Bloomingdale home's tiny roller coaster puzzles many
Bloomingdale officials and neighbors are puzzling over the structure sitting in Eric Morrisroe's front yard.
What looks like a miniature roller coaster track was built on the property in September, and after a neighbor complained in October, village officials are now wondering if the structure is a decoration or a very large toy.
"This is an ongoing evaluation and we're waiting to hear back from the resident exactly what the setup is," said Bloomingdale Building Inspector Mike Gricus.
Morrisroe, son of former Bloomingdale Village President Violet Morrisroe, did not immediately respond to calls and has not yet responded to a village inquiry about the structure.
After receiving the complaints, inspectors visited his property last week and took photos.
Gricus said he has heard the coaster might be a seasonal holiday display, with possibly a fake Santa set to ride in a coaster car. If that is the case, he said, the coaster must come down when the weather warms up after winter like all other holiday decorations in Bloomingdale.
But if it is just something for fun, said Gricus, the coaster would be categorized like a jungle gym or treehouse. Something that is allowed year-round, but must be moved to the backyard.
"It doesn't look substantial enough to hold people, and no one has ever seen anything operate on these rails, such as cars or trains," Gricus said. "We're not sure what it is, which is why we reach out."
But whatever the purpose, some neighbors, such as Susan Bantz, are unhappy with the coaster.
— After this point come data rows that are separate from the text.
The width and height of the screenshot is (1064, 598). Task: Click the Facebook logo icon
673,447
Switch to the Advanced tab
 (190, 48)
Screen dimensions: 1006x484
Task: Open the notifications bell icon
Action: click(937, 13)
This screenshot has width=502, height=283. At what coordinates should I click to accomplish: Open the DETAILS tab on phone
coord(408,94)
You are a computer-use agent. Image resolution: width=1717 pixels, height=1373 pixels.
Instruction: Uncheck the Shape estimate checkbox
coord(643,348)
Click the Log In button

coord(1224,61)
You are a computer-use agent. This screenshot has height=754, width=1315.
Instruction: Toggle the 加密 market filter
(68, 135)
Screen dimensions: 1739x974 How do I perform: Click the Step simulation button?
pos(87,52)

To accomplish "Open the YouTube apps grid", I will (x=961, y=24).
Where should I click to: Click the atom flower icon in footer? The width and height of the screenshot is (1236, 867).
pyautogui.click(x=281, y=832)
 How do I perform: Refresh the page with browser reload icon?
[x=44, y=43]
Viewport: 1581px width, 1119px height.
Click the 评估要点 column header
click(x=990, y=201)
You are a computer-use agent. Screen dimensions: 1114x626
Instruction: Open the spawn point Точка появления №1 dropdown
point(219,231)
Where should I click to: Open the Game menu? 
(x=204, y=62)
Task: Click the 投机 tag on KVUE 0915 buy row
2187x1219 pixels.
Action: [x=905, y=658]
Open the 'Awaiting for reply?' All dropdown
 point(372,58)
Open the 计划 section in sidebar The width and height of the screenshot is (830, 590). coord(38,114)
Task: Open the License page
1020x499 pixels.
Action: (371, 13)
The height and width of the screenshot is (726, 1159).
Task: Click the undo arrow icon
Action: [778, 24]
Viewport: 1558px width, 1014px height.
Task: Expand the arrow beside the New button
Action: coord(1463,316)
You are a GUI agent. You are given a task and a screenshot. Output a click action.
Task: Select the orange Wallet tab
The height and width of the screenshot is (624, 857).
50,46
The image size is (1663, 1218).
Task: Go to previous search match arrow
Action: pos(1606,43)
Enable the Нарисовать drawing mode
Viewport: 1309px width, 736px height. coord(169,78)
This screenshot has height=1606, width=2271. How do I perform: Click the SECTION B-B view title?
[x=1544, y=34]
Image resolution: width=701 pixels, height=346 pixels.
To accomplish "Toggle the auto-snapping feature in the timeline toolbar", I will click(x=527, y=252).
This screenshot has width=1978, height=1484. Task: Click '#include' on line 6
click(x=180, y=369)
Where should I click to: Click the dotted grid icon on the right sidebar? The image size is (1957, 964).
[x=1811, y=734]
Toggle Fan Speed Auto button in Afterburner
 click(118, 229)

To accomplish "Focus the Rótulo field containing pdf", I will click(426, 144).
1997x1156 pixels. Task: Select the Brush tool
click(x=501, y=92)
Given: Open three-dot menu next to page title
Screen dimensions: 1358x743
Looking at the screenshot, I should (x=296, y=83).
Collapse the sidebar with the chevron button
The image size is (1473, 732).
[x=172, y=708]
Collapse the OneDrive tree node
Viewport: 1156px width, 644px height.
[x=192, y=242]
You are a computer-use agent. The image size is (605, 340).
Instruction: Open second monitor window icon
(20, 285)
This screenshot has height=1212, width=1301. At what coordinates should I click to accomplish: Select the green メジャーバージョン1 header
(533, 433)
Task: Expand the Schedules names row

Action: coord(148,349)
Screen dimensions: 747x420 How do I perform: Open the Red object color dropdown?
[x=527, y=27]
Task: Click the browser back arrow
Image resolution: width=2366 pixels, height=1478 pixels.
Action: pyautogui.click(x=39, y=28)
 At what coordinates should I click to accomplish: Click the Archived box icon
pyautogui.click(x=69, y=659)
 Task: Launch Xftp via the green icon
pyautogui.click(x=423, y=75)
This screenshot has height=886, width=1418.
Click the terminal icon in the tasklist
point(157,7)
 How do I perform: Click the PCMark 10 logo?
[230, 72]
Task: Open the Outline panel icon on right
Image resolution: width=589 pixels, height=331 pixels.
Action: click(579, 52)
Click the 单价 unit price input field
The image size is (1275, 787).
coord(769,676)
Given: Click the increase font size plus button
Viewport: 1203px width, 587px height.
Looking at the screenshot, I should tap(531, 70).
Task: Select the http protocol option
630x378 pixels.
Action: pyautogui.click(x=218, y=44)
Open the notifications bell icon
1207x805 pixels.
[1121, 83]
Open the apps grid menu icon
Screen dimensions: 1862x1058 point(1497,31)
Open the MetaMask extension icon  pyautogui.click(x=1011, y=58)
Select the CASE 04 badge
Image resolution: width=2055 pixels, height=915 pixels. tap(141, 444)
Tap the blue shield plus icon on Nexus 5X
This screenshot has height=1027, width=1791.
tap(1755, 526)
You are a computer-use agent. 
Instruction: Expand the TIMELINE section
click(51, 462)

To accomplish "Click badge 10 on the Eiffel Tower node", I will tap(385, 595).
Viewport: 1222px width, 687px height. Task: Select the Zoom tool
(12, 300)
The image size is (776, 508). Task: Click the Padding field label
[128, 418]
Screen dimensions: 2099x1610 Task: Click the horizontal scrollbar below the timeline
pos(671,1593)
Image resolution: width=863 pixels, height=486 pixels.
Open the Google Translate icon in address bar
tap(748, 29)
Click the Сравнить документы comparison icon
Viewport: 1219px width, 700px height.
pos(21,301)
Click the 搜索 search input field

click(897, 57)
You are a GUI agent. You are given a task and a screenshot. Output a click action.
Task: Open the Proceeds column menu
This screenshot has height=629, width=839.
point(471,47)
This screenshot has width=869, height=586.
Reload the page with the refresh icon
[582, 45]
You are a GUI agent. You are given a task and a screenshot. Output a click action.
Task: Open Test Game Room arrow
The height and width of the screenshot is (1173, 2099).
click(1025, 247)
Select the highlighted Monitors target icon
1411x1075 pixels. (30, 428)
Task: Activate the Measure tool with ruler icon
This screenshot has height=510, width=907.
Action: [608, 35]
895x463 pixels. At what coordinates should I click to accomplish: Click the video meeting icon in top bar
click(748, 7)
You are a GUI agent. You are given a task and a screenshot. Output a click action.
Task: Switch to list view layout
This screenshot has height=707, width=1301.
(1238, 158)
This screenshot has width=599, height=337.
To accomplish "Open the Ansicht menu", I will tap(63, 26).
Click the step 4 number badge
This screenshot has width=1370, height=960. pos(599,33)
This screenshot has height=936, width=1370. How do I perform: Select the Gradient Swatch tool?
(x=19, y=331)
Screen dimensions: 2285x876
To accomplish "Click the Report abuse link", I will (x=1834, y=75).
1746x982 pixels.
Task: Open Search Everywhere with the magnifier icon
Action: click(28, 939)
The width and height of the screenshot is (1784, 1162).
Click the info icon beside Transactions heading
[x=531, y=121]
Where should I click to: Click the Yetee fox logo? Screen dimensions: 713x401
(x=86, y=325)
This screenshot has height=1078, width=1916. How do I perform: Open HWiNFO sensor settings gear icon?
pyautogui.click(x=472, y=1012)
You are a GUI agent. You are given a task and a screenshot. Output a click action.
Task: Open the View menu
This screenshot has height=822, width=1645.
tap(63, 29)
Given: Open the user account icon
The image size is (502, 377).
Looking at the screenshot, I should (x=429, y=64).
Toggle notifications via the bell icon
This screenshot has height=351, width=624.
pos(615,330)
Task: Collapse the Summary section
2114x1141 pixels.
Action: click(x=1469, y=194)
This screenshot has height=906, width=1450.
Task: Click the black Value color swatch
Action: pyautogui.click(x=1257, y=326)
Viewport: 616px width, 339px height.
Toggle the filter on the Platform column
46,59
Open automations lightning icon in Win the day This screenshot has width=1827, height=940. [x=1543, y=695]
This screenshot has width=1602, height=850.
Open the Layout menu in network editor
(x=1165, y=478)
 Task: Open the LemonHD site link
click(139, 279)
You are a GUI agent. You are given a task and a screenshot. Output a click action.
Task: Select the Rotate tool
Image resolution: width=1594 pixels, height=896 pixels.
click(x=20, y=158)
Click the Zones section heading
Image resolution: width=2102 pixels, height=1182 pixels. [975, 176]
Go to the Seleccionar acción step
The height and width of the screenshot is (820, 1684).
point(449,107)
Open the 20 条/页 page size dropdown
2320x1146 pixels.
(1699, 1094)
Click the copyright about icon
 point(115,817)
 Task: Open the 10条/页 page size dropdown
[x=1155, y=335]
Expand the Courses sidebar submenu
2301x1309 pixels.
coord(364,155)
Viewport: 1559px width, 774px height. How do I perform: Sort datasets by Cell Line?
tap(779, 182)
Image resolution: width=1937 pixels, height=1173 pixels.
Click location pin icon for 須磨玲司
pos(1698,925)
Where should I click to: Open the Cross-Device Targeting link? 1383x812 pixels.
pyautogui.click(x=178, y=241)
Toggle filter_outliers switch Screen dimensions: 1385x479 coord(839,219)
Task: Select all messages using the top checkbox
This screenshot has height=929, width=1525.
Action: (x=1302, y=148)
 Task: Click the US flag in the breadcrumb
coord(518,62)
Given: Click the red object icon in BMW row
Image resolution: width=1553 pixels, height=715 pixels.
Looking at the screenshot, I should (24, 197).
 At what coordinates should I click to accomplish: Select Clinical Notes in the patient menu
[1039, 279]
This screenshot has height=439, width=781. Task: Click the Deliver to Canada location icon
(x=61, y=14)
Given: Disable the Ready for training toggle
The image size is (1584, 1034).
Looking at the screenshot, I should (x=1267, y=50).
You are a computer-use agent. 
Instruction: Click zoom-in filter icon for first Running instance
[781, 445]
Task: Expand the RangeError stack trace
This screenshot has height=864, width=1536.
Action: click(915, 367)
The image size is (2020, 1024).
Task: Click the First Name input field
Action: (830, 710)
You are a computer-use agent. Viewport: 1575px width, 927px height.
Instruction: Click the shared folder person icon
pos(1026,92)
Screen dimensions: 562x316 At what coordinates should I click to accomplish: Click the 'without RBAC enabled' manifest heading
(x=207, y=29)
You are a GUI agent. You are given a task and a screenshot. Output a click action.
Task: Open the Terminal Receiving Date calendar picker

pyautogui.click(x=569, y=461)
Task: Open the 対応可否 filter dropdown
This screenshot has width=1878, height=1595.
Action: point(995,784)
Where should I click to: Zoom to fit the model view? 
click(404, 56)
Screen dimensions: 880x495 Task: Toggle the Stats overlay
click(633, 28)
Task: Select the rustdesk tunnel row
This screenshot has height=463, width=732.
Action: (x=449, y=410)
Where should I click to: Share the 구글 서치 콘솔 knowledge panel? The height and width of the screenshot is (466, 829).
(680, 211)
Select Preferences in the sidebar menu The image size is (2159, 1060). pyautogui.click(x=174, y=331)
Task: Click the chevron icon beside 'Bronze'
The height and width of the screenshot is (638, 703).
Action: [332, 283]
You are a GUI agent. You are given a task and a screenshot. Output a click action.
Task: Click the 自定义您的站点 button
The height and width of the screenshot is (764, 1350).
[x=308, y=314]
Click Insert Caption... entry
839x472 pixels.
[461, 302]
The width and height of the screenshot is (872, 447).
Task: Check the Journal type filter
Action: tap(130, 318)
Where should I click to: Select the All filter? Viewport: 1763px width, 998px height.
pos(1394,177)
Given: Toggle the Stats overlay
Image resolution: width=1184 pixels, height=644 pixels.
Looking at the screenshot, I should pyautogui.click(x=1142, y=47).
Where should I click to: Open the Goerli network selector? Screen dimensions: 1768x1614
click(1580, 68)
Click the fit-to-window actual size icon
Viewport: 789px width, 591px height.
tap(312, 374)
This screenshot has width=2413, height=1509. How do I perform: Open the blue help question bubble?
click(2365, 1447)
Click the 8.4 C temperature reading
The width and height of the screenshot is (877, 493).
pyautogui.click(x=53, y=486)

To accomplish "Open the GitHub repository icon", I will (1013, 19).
A side of Bantz's home with many windows faces Morrisroe's, and she says the structure is unsightly.
"It's a little frustrating to have to look at this," she said.
Bantz is also upset with an orange snow fence Morrisroe erected recently, which village officials said is currently not mounted properly and in some disrepair.
Gricus said the snow fence is permitted, but must be installed correctly.
"There is no ordinance that prohibits someone putting up snow fencing to prevent snow from drifting into the driveway ... be we would expect to see it gone when there is no more snow. Again, we are giving the resident the benefit of the doubt."